JUDD APATOW IS FLYING HIGH. Not only has he directed enormous hit movies (The 40-Year-Old Virgin, Knocked Up), but as a producer he's churning out films by his posse of actors, directors, and writers like Seth Rogen (Superbad, Drillbit Taylor), Nicholas Stoller, and Jason Segel (the latter two are director and writerstar, respectively, of Forgetting Sarah Marshall.)

And yet, is there something in queer writer-director Mike White's assertion in The New York Times that Apatow's brand of comedy has become antigay and antiwoman; that it's begun "feeling like the comedy of the bullies, rather than the bullied"? White isn't just referring to the "You know how I know you're gay?" scene from Virgin but the steady shift in the overall tone of his former collaborator. Has Apatow--a man who began in television, illuminating the freaks and the geeks--now embraced the sort of resolutely heterosexual, schlub-winsshiksa comedy that's powered umpteen CBS sitcoms?

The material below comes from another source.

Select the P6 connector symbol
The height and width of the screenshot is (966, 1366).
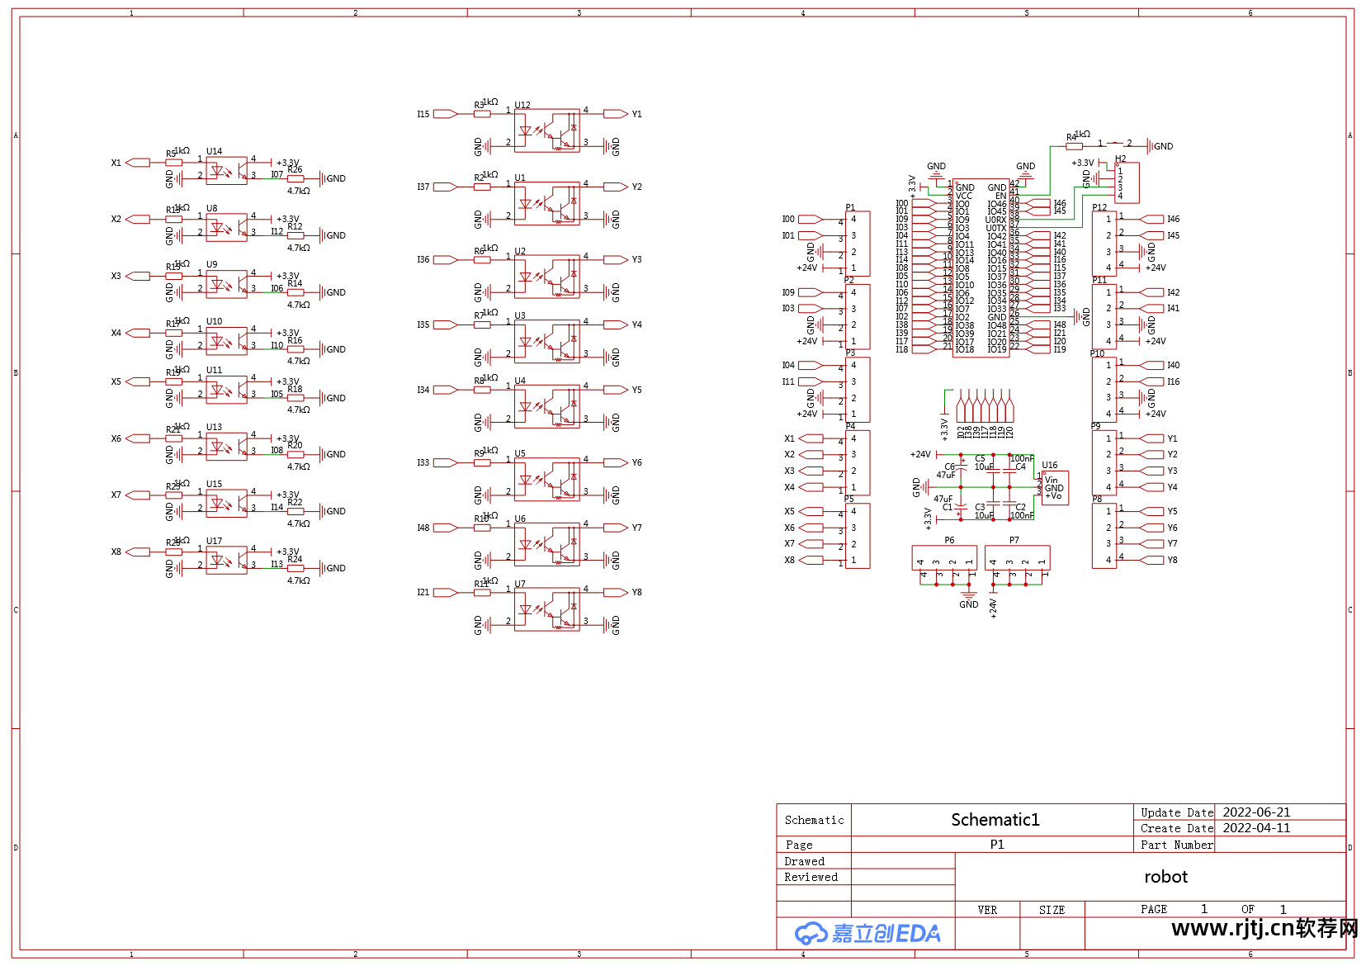coord(944,559)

Though much has been made of the fact that Apatow's leading men are ordinary-looking slackers, his leading women are rarely allowed the same leeway (Knocked Up star Katherine Heigl noted that the film celebrated its men but painted its women as "shrews, as humorless and uptight"). In Forgetting Sarah Marshall the gender gap is even more noticeable. The films stars the bland, doughy Segel, but when his female costars, Kristen Bell and Mila Kunis, are in the frame, the lens is suddenly slathered in Vaseline, as though we might blanch at the sight of an imperfect woman.

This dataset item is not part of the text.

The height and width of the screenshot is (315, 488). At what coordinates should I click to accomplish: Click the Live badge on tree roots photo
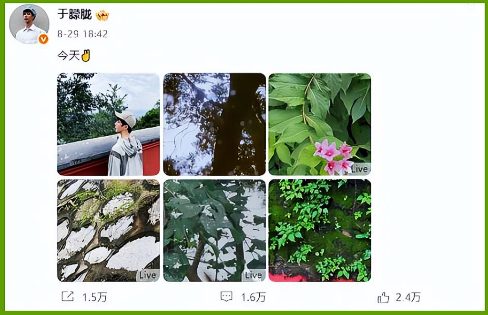point(148,275)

Perhaps it's more accurate to say that Apatow's films aren't antiwoman but afraid of women--or at least afraid of really understanding them. In fact, when Sarah Marshall begins, Segel's character, Peter, has been dating Sarah (Bell) for five years when she dumps him for possessing no more maturity around her than a 40-year-old virgin would. Bereft at her betrayal, he flies to Hawaii and falls for Kunis, a free-spirited hotel clerk whose chief source of appeal--besides that fogged-lens beauty--is that she demands nothing from him. Her most alluring moment isn't when she goes topless but when Segel attempts to buy her a drink and she shrugs him off, telling him she doesn't need to be doted on.

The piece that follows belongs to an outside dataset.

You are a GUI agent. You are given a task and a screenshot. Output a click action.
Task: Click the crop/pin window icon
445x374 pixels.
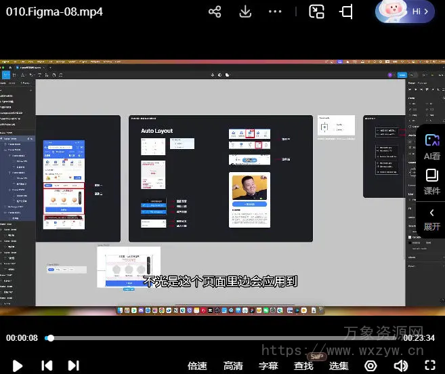coord(347,12)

In many ways Sarah Marshall hews close to the formula established by Knocked Up and even retains most of its cast--including Segel, Paul Rudd, and Jonah Hill. But it's telling that there's no place in a movie like this for Leslie Mann, whose Knocked Up performance as Rudd's wife is still the closest thing in the Apatow oeuvre to a real, complicated woman. Handed a role that could have simply been "humorless and uptight," she delivered that film's most memorable performance, pivoting from funny to scary to vulnerable in every ad-libbed line. You wanted to see more of her because it felt like there was actually more to see--something that Sarah Marshall's Kunis either can't or isn't allowed to pull off. It's heartening that in real life, Apatow is married to Mann--now if he could only let her raucous spirit into more of his disciples' movies.

As for White's antigay charge, I disagree. Though gay guys don't appear in Apatow's films, the gay humor that does is relatively benign--after all, these men clearly prefer the company of other men. When Segel repeatedly drops his towel and shows us the full monty (trust me: Sarah Marshall's got more dick than an episode of Dante's Cove), we're prodded to laugh, but it's not just because Apatow and company are afraid of male sexuality--they're afraid of any sexuality at all. Will they ever set their giggling aside and venture into the sort of comedy that comes from actually getting laid--or dare I suggest, making love--something that might require a deeper understanding of what makes a woman tick? I think they can do it, but they might have to Mann up first.